#### DESCRIPTION OF THE TASK:
Whenever the word "will" turns up in a line below, that line should be copied.

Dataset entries
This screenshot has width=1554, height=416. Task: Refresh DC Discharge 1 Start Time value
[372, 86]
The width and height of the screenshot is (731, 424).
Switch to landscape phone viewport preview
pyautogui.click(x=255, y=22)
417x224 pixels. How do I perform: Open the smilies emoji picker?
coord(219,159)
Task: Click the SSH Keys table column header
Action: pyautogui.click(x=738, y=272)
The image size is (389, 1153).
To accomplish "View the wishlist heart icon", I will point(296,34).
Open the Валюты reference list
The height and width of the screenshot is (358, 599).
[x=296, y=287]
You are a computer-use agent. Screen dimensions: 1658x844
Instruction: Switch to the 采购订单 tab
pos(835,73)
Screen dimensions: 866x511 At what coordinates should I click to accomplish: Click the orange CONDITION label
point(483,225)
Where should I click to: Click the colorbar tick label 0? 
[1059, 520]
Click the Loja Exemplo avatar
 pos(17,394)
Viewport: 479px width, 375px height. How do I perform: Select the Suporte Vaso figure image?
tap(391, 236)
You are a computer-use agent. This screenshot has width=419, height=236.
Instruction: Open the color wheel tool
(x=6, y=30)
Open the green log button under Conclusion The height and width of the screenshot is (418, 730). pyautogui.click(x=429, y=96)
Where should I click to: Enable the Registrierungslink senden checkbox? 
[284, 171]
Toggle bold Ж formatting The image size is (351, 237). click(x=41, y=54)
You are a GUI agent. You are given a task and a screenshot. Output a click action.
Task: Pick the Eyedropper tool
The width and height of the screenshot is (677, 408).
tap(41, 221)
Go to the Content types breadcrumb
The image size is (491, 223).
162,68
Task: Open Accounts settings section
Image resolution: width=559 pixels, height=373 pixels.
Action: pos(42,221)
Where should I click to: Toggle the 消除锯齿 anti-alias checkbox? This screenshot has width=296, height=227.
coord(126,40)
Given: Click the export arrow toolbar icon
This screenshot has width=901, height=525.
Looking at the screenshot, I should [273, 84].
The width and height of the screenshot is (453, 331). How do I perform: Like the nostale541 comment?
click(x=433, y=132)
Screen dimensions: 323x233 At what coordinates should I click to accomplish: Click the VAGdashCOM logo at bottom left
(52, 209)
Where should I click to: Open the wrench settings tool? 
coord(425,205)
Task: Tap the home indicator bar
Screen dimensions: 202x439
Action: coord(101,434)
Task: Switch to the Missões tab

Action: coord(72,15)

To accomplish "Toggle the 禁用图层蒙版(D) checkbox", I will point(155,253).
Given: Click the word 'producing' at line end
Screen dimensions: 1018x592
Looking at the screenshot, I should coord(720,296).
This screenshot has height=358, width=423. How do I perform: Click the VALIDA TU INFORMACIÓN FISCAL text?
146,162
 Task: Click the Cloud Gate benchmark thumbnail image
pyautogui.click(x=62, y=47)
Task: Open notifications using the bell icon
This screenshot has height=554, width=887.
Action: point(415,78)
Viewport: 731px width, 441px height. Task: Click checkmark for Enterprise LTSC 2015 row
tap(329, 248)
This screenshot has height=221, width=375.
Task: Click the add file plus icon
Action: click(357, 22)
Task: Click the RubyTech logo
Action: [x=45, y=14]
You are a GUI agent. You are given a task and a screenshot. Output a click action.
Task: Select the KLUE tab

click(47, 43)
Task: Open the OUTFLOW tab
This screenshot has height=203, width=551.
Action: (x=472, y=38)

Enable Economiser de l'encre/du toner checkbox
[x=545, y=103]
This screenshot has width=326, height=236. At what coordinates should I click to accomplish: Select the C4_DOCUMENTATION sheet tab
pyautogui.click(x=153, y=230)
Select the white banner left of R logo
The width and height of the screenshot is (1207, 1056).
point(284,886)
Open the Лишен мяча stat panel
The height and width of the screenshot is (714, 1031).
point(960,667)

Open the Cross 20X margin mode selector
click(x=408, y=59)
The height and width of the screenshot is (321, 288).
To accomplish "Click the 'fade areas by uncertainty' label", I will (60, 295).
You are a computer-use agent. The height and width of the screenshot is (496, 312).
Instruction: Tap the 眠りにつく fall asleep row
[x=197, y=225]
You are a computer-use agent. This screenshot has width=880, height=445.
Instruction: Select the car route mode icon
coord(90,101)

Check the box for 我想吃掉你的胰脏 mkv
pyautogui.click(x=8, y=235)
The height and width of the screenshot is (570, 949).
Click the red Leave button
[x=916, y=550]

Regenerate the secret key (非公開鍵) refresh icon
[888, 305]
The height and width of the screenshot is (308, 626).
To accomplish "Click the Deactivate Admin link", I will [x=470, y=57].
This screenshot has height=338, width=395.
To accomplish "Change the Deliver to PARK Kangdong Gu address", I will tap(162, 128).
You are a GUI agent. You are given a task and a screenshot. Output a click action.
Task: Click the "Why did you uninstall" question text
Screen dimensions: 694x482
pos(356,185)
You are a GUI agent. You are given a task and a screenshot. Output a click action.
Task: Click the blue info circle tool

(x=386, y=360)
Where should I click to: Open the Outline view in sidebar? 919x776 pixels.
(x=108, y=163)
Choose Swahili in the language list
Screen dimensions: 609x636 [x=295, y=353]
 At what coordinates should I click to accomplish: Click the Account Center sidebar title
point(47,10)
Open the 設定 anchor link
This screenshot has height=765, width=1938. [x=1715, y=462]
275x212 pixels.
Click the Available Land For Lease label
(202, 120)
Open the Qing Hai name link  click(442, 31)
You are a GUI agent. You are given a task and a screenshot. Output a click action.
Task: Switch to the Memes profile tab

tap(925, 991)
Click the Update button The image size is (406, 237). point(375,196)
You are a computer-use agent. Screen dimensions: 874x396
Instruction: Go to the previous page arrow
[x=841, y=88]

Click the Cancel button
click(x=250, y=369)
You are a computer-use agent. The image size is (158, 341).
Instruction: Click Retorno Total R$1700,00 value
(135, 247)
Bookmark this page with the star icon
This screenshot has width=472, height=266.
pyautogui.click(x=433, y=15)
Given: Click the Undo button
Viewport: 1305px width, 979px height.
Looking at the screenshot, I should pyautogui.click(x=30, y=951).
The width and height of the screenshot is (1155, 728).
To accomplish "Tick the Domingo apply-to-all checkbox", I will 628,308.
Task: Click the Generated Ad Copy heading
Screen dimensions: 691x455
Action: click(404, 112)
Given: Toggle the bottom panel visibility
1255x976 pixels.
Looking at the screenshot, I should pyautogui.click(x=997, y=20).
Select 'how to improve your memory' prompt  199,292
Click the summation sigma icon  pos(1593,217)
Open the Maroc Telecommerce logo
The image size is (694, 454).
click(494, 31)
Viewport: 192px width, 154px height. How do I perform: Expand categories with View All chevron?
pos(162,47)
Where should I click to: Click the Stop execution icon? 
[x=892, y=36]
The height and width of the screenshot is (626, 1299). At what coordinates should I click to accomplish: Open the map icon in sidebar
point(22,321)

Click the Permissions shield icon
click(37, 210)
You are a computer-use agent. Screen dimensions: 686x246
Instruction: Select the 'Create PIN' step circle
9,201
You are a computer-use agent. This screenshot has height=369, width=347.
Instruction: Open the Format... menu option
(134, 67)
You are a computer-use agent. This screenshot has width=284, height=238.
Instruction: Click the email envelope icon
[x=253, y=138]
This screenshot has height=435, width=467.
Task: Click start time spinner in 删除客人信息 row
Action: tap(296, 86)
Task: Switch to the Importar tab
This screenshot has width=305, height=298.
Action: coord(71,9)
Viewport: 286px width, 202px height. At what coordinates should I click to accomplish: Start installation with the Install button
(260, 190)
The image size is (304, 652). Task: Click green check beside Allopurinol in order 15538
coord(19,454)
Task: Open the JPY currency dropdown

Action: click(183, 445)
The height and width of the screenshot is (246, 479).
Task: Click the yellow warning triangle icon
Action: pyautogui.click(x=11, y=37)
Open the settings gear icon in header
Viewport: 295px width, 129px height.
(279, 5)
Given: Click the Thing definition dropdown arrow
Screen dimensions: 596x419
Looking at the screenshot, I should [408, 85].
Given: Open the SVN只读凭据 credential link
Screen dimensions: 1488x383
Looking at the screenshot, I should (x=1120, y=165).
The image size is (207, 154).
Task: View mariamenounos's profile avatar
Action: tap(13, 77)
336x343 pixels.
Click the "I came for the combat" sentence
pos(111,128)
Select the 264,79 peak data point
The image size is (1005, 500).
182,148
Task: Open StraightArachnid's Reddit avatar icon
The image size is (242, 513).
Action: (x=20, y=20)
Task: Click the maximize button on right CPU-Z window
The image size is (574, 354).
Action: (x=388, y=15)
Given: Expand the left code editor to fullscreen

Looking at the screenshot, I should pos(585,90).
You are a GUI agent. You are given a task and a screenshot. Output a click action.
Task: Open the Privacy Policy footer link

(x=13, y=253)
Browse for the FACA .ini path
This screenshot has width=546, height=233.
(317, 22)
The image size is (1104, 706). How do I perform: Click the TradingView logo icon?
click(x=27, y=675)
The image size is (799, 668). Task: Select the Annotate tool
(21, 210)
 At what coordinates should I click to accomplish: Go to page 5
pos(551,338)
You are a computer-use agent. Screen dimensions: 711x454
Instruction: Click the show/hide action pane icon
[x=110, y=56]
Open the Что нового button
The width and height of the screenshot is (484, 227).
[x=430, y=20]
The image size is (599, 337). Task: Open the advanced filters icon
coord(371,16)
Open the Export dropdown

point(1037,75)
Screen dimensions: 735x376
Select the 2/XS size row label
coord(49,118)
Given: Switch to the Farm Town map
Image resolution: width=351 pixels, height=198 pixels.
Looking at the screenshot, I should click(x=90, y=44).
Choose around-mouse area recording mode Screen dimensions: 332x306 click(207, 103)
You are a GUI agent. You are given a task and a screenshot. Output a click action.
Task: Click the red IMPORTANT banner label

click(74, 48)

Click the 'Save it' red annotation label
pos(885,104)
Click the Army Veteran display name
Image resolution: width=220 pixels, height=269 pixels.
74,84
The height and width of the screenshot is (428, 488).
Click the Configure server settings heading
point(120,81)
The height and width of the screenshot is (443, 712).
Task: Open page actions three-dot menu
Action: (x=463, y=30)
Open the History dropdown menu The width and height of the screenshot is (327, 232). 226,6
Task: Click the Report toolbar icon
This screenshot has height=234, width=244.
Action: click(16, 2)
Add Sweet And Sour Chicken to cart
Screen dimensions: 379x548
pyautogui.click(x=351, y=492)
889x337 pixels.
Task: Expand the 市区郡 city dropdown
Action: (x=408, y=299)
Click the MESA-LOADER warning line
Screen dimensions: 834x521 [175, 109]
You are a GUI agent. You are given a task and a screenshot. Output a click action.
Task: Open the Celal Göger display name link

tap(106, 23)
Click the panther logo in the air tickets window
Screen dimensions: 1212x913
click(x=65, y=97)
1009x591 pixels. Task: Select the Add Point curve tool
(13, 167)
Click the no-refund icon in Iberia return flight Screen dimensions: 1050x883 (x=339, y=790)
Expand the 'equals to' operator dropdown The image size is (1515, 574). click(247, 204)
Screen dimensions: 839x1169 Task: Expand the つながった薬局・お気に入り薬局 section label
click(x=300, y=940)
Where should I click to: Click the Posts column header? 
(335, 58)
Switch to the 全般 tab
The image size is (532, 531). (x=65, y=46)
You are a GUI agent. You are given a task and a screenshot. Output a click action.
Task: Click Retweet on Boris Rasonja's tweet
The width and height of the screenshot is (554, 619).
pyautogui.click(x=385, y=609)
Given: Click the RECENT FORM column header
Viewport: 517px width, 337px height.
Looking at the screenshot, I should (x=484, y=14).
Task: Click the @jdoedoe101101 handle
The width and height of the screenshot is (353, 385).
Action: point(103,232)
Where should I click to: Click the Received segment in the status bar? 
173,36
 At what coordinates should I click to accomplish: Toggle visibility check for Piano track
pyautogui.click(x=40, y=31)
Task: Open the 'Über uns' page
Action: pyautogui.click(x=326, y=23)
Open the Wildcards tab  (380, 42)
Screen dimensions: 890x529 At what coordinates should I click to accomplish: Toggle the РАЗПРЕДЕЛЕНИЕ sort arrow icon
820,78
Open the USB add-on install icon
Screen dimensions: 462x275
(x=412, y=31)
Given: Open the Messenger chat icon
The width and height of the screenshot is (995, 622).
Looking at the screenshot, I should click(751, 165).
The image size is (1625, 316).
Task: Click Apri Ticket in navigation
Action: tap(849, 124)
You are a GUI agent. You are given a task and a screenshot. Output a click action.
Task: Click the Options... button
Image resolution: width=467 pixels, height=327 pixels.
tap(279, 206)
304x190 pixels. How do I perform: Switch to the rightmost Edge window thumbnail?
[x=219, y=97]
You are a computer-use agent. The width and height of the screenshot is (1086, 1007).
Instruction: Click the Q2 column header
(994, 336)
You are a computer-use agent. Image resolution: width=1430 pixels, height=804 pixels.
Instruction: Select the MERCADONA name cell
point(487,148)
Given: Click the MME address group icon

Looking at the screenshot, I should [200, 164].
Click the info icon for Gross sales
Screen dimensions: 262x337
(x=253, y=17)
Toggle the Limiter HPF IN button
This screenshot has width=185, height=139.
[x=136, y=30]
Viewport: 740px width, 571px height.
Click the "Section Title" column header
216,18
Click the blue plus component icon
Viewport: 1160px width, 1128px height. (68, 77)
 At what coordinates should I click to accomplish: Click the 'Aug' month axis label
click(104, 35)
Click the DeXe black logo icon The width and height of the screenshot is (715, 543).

#### FINISHED TASK:
To accomplish "View the wishlist heart icon", I will point(296,34).
To accomplish "Toggle the 禁用图层蒙版(D) checkbox", I will point(155,253).
To accomplish "Click the 'fade areas by uncertainty' label", I will (60, 295).
To accomplish "Click the Deactivate Admin link", I will [x=470, y=57].
To accomplish "Change the Deliver to PARK Kangdong Gu address", I will tap(162, 128).
To accomplish "Tick the Domingo apply-to-all checkbox", I will 628,308.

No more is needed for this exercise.